В то же самое время надежды националистов на создание на Украине нацистского государства-сателлита и тесное сотрудничество с Германией рухнули, потому что германское руководство отказалось от такой политики. Однако националистическое массовое насилие и антисемитизм сохранились: в 43-44 годах украинские националисты организовали скоординированную и предумышленную этническую чистку и волну массовых убийств поляков. Фактически, многие из украинцев, которые участвовали в нападениях на поляков в 1943-м, ранее служили наемниками немцев, участвуя в массовых убийствах евреев. Призывы защитить Украину от «жидобольшевизма» также продолжались. Внутренние националистические директивы, которые иногда постановляли, что евреи не являются основной «проблемой», были совершенно четкими в том, что это так лишь в связи с тем фактом, что большая часть евреев были уже мертвы.
Заявление о том, что ОУН следует считать «типичным» национал-освободительным движением – наравне с ИРА и «Бандой Штерна» – ложно еще в одном аспекте: в идеологическом смысле ОУН открыто стремилась к этнически однородному фюрерскому государству, Украине под своим тоталитарным контролем. Ее руководство придерживалось биологизированного этнического национализма и не просто стремилось проводить, а проводило массовые убийства тех, кто считался чуждым национальному организму.
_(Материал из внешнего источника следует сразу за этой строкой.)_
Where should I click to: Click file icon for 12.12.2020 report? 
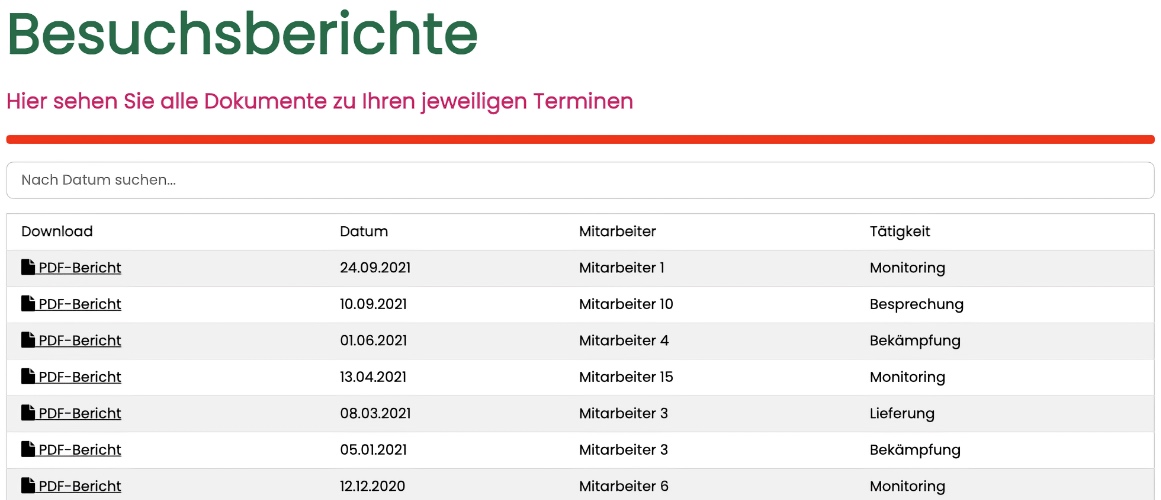pyautogui.click(x=28, y=485)
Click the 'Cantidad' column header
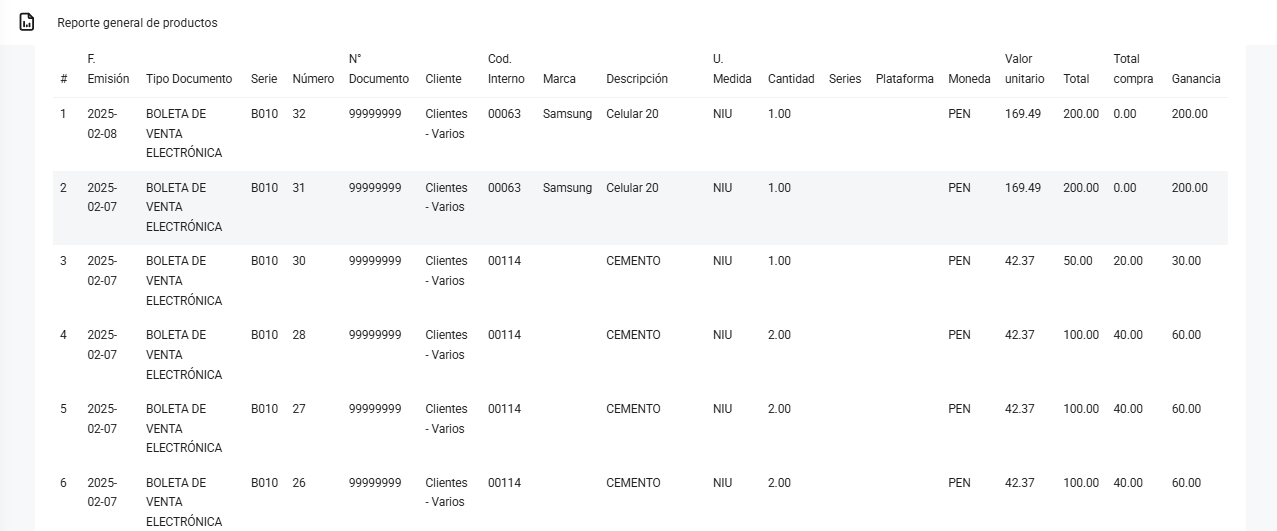 [790, 79]
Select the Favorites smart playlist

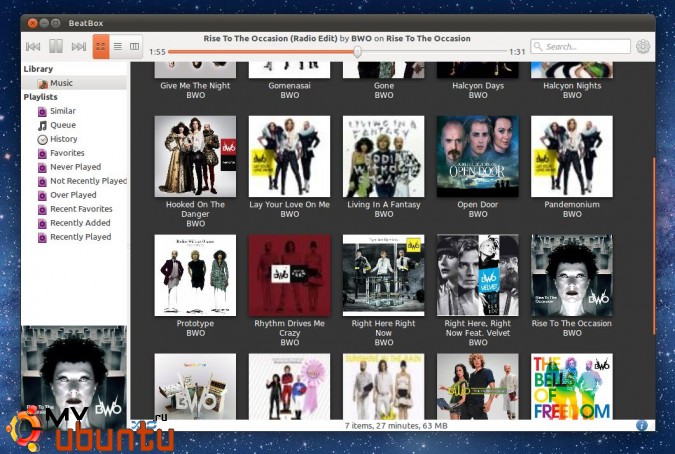(67, 153)

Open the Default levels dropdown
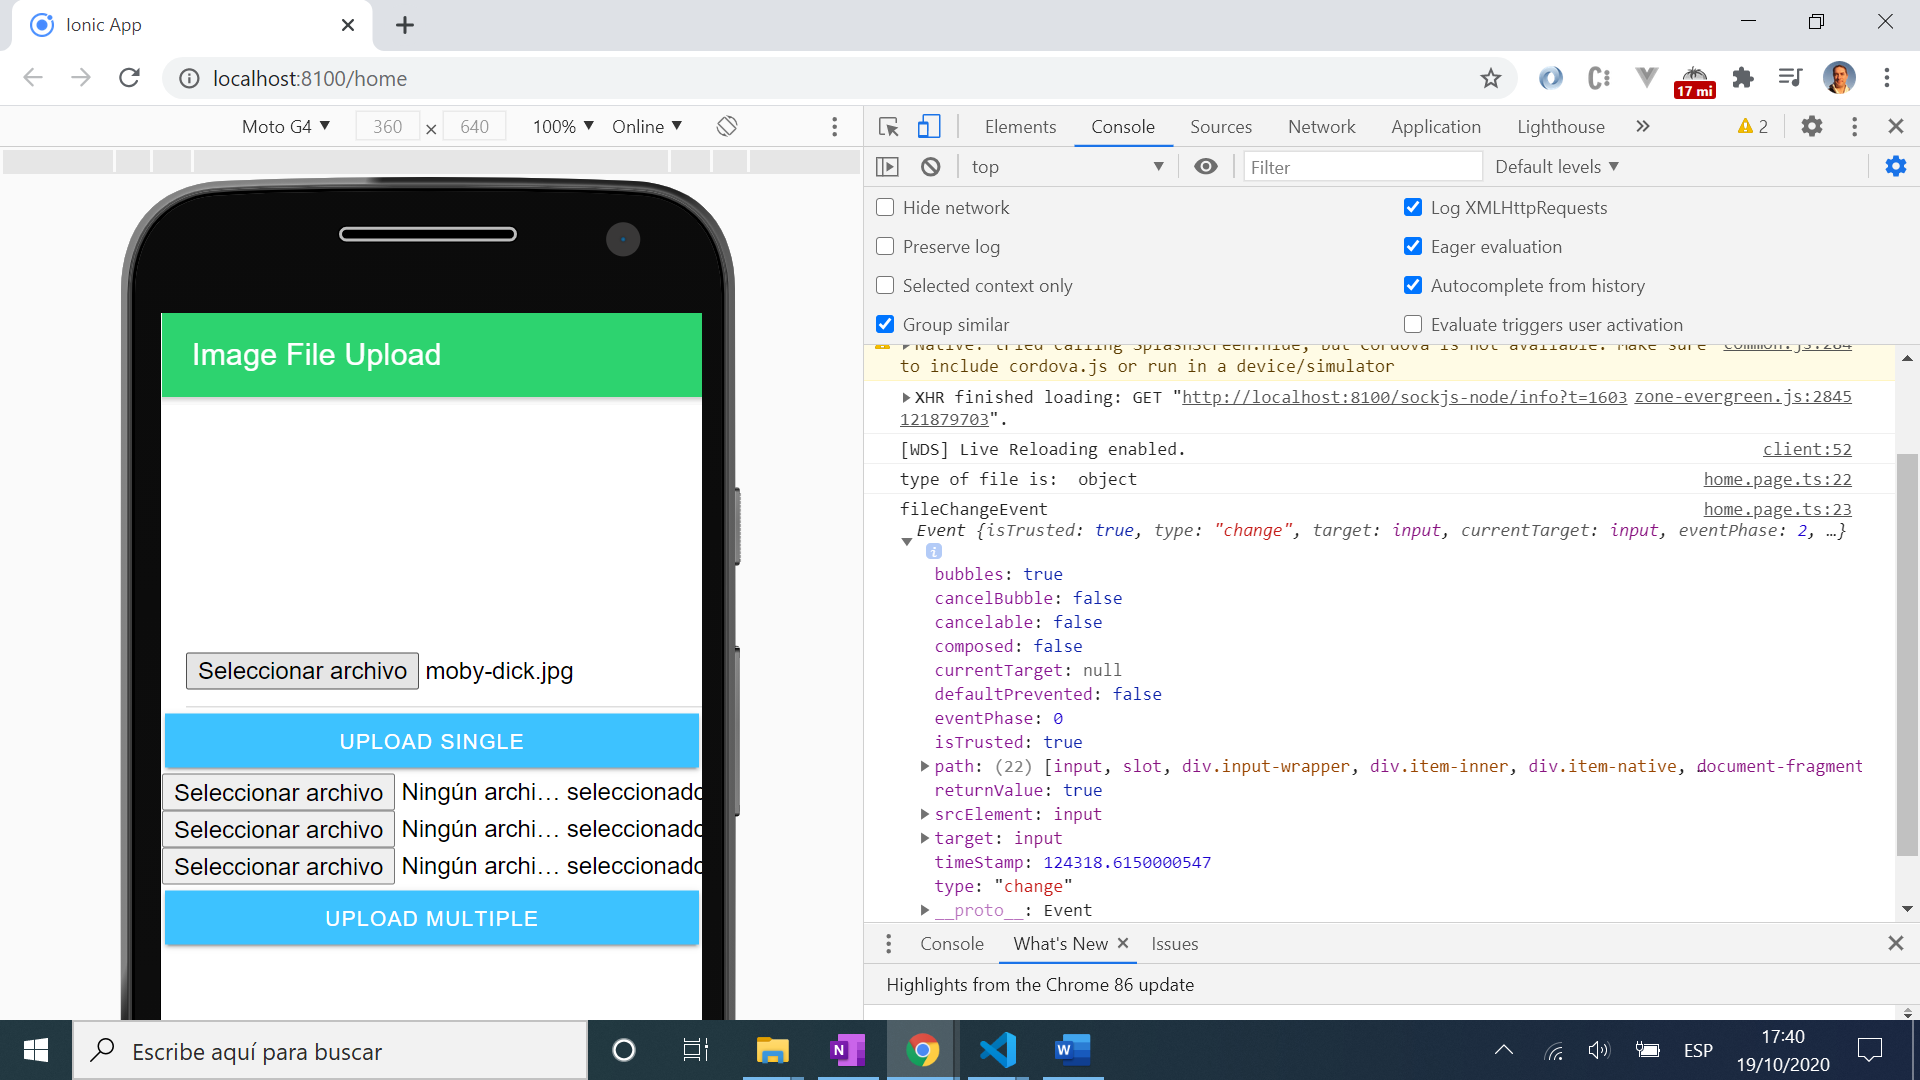[1556, 167]
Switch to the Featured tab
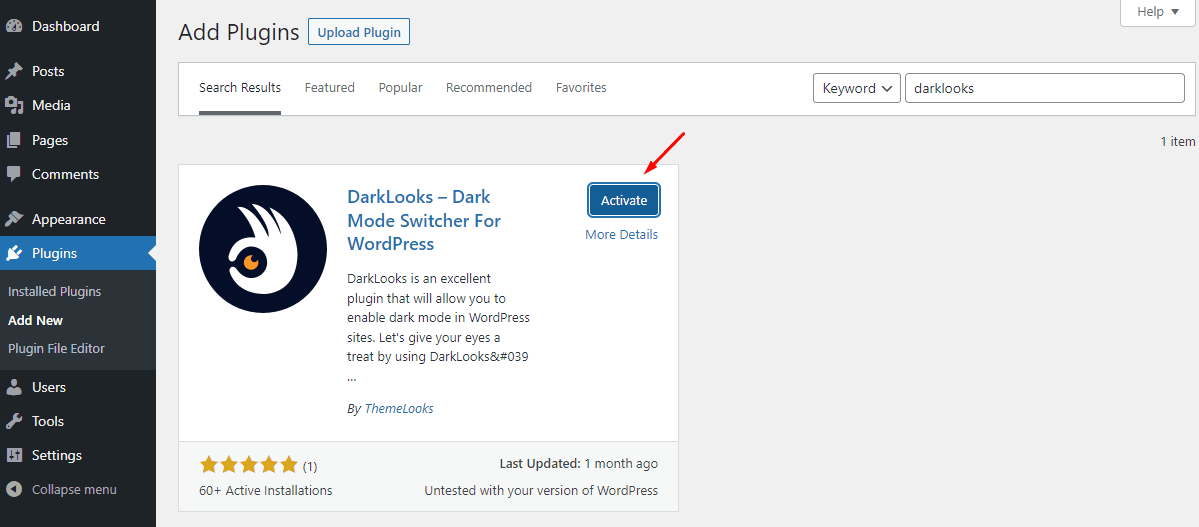The image size is (1199, 527). [329, 88]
До 1934 года ее политические террористы тренировались усташами в Италии Муссолини; в 1940 их обучало гестапо в оккупированной Польше.
Для более целесообразного исторического сравнения – ближайшими «родственниками» ОУН были не ирландская ИРА или алжирский Фронт национального освобождения, а скорее хорватские усташи и другие европейские межвоенные и военные протофашистские и фашистские движения. У этих движений и украинского национализма фактически был общий центрально- и восточноевропейский географический и политический контекст, а также один исторический период. Сравнения могут быть полезны. Однако «ребрендинг» украинского национализма времен Второй мировой войны путем изъятия его из него фактических исторических условий и отнесение его к категории национально-освободительных движений сродни тем, что присущи Британской Империи и послевоенному «третьему миру», — неверная аналогия, которая скорее сбивает с толку, чем облегчает понимание.
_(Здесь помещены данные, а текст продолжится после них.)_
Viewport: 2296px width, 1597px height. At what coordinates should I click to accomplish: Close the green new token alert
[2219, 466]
Мы совсем не симпатизируем бывшему режиму Януковича или нападению Путина на Украину. Мы поддерживаем демократические цели украинской революции, но не националистические принципы сочувствующих ей ультраправых. Мы верим, что большинство украинцев, которые выступали против уголовной клептократии Януковича, хотят установить в своей стране либеральную демократию, потому не видим причин быть менее точными и критичными в том, что касается абсолютно реального наследия украинского этнического национализма.
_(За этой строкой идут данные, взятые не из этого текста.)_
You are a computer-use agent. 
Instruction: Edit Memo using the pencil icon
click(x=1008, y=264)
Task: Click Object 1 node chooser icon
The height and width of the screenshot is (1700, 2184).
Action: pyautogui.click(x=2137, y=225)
На сегодняшний день праворадикалы составляют меньшинство, однако меньшинство с реальным влиянием; их присутствие используется Путиным для искажения событий на Украине, представления их фашистским захватом власти, что являет собой пропагандистский вздор. В то же самое время демократическое политическое будущее Украины также требует честной и открытой оценки наследия украинского этнического национализма и сопротивления попыткам прославления его или сокрытия его абсолютно реальных авторитаризма и этнического насилия.